Give This Plant Its Due: Legalize Hemp


greenbuddha

Recommended Posts

Give This Plant its Due: Legalize Hemp Posted by CN Staff on February 25, 2013 at 10:16:35 PT

Editorial

Source: Los Angeles Times

 

hempicon.jpg USA -- As states of a more liberal bent battle the federal government over the legalization of medical and even recreational marijuana, another cannabis battle has reemerged in the farm states. But if pot smoking raises troubling moral and safety questions, industrial hemp does not.

 

Activists have been struggling to legalize hemp for decades in the U.S., but only recently has the issue seemingly caught fire in Congress. Last week, Senate Minority Leader Mitch McConnell signed on to legislation that had for years been championed by Texas Rep. Ron Paul, the former GOP presidential contender, and has now been taken up by his son Rand, the Republican senator from Kentucky. It would remove hemp from the federal government's list of Schedule 1 controlled substances and make it legal to cultivate the plant.

 

What's so hep about hemp?
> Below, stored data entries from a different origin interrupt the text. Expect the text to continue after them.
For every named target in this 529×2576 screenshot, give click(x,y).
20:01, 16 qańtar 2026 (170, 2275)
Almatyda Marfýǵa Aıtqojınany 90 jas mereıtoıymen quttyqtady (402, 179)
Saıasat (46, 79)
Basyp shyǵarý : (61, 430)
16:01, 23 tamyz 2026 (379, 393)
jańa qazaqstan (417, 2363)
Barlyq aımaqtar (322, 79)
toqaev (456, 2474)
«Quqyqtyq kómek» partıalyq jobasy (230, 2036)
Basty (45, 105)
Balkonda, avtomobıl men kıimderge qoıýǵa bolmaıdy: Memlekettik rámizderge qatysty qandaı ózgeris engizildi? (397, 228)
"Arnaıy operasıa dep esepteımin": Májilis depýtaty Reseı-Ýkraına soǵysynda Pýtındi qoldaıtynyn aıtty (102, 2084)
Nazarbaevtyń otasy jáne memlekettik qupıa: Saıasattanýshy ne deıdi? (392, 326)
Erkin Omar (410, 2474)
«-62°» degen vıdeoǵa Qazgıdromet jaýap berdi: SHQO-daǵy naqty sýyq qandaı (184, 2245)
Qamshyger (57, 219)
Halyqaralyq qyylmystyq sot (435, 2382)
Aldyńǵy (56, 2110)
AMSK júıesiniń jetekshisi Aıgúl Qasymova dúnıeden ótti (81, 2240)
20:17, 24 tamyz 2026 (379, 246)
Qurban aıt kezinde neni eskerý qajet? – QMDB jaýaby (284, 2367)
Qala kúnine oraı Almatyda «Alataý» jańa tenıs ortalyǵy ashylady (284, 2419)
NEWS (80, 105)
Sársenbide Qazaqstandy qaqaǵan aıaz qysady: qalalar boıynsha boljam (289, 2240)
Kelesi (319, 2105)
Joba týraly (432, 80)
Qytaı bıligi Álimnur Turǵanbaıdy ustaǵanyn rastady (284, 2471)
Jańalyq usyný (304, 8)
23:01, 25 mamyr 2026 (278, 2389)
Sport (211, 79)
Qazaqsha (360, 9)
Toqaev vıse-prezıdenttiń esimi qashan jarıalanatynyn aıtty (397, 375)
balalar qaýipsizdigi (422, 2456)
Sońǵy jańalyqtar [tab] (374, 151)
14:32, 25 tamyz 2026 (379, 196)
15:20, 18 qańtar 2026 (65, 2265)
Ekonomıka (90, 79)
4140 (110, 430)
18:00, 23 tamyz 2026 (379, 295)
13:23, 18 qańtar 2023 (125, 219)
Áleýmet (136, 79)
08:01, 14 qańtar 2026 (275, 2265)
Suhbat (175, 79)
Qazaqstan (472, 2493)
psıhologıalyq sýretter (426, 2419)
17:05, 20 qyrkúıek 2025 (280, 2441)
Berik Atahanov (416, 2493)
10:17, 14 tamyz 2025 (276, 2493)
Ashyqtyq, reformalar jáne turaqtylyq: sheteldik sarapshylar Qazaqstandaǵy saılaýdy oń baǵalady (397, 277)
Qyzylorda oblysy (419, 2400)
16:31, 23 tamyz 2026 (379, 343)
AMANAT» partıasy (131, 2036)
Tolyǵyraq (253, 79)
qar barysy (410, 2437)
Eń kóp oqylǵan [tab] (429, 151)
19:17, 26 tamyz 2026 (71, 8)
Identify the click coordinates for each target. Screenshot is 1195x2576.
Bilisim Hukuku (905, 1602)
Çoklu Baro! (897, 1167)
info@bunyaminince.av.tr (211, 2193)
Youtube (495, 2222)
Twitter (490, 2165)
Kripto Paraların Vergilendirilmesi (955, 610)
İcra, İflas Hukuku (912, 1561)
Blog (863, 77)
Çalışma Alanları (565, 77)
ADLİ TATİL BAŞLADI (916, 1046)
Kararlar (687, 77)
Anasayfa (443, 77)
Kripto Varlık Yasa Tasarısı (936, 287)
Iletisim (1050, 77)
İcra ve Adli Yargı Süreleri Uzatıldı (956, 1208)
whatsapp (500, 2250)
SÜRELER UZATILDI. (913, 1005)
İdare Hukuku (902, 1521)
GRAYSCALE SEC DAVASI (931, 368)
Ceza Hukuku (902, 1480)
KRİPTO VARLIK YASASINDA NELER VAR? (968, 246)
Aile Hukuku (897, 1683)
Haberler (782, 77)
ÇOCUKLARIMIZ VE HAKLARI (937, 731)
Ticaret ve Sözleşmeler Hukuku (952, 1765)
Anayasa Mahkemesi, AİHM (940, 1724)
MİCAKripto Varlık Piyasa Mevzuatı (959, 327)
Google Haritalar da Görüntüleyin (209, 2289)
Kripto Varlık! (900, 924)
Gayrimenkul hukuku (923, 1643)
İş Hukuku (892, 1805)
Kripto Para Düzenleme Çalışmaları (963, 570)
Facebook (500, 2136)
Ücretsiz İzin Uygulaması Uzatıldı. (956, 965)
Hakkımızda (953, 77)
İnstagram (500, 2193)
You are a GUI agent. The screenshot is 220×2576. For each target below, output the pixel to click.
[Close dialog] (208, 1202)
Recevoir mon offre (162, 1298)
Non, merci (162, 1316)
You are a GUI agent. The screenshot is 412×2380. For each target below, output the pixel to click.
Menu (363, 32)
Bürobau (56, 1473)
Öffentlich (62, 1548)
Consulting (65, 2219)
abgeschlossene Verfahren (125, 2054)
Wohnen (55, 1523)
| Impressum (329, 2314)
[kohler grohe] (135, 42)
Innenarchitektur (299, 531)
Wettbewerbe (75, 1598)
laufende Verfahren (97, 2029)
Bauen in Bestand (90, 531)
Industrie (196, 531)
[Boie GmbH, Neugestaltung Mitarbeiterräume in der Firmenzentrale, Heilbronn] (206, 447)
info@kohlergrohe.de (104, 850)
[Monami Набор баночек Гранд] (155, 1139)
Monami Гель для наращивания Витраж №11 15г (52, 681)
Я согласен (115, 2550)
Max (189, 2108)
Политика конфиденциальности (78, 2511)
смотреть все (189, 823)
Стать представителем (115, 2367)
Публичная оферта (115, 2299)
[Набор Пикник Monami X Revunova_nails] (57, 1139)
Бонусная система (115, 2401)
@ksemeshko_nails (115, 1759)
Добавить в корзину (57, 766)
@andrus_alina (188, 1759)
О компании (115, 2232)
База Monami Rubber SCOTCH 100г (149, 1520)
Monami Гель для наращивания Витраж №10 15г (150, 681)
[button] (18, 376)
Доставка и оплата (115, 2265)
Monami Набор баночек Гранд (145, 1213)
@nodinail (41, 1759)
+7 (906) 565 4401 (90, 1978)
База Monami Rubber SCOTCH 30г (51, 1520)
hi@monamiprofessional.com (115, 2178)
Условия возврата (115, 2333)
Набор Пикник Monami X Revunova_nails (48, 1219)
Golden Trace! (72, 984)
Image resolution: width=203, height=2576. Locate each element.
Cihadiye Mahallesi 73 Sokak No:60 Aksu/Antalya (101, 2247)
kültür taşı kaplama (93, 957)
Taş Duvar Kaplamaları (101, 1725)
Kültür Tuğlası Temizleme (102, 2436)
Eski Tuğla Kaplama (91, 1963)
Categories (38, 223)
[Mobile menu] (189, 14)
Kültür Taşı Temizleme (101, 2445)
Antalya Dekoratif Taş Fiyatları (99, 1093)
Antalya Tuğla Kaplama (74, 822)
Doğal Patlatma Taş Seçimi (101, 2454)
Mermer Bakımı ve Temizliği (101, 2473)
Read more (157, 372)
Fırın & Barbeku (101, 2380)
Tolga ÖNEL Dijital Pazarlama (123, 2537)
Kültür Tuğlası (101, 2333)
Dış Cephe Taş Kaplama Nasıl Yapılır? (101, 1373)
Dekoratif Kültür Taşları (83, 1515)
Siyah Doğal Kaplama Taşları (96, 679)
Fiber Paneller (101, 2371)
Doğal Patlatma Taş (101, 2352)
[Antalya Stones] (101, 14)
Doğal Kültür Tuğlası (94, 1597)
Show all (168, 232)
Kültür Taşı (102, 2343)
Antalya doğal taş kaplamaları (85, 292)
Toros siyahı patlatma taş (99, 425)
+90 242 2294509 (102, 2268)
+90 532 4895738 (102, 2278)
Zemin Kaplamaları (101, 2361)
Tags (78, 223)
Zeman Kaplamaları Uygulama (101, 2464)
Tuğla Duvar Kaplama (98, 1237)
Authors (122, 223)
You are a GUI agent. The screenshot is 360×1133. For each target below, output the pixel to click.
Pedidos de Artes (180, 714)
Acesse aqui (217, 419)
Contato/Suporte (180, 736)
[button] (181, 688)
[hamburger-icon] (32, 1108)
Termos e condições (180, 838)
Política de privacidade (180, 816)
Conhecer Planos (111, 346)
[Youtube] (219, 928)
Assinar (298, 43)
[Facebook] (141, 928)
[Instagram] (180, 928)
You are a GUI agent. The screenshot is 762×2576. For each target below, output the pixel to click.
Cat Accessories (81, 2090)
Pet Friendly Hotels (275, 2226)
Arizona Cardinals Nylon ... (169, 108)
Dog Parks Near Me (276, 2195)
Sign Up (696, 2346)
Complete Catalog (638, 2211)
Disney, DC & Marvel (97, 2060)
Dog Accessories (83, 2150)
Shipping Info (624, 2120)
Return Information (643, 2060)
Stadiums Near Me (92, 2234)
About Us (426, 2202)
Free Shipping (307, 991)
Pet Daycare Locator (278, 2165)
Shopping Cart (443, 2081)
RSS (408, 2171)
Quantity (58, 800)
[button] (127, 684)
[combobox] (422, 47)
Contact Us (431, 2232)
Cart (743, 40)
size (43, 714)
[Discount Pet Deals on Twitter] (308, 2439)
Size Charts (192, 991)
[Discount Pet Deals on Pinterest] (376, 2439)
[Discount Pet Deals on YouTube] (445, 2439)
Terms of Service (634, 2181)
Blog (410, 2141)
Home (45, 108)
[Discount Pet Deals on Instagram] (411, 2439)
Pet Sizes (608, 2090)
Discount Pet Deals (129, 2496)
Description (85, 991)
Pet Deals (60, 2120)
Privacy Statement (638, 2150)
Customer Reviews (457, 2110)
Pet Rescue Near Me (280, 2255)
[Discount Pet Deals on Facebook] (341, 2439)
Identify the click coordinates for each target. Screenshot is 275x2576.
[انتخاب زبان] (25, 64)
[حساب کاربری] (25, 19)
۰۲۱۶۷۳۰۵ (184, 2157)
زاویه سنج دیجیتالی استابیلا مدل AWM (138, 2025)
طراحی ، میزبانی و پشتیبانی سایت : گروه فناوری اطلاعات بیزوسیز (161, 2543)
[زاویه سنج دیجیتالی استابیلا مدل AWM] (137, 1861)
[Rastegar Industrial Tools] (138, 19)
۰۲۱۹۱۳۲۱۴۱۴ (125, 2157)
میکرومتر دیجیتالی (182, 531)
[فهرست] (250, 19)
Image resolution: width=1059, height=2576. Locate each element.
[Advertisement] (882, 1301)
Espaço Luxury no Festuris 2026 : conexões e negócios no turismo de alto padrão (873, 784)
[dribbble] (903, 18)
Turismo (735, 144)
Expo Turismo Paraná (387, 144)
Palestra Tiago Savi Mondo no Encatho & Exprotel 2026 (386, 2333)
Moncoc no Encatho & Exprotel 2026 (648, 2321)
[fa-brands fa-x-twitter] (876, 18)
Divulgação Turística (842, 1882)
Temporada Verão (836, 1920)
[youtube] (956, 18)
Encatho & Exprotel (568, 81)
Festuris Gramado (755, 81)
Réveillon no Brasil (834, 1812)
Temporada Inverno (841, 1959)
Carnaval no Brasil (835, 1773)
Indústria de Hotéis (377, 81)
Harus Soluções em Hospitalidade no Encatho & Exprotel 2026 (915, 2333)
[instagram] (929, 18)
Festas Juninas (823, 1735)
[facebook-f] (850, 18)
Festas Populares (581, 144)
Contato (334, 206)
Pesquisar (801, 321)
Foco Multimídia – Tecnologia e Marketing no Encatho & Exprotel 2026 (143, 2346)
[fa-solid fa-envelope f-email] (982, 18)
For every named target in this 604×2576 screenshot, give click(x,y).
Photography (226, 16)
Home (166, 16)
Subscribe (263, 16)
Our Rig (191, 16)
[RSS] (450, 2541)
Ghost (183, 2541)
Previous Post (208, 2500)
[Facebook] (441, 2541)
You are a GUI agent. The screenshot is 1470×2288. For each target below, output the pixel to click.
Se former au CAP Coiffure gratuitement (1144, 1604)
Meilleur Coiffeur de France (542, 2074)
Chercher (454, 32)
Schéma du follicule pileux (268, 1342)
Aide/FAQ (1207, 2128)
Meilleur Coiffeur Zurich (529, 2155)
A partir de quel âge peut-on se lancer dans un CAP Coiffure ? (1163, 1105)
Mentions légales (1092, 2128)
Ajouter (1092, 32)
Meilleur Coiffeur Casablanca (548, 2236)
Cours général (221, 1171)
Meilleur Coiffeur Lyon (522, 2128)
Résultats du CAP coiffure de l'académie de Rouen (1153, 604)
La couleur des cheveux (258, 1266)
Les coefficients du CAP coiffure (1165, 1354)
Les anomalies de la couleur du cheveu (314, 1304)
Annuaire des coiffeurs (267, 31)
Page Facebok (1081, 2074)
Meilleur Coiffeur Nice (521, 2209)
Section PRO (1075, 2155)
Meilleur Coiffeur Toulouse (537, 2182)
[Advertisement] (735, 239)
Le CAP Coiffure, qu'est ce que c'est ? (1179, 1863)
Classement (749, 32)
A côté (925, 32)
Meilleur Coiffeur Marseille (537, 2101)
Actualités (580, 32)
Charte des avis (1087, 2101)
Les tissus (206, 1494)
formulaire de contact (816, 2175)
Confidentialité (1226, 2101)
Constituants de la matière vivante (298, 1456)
Supporters tout it as a wonder fiber with dozens of potential uses that would find a lucrative market in the U.S. But while that may be an exaggeration — hemp is unlikely to become anything more than a specialty crop for a few hundred growers supplying goods to high-end food markets and low-end textile producers — there's no denying that it's a highly useful weed. The global market for hemp consists of some 25,000 products, according to a report by the Congressional Research Service, including fabric, paper, rope, auto parts and home furnishings. Hemp seed, meanwhile, is an alternative protein source used in a variety of food and beverages, and can be pressed to make body oils, cosmetics and pharmaceuticals.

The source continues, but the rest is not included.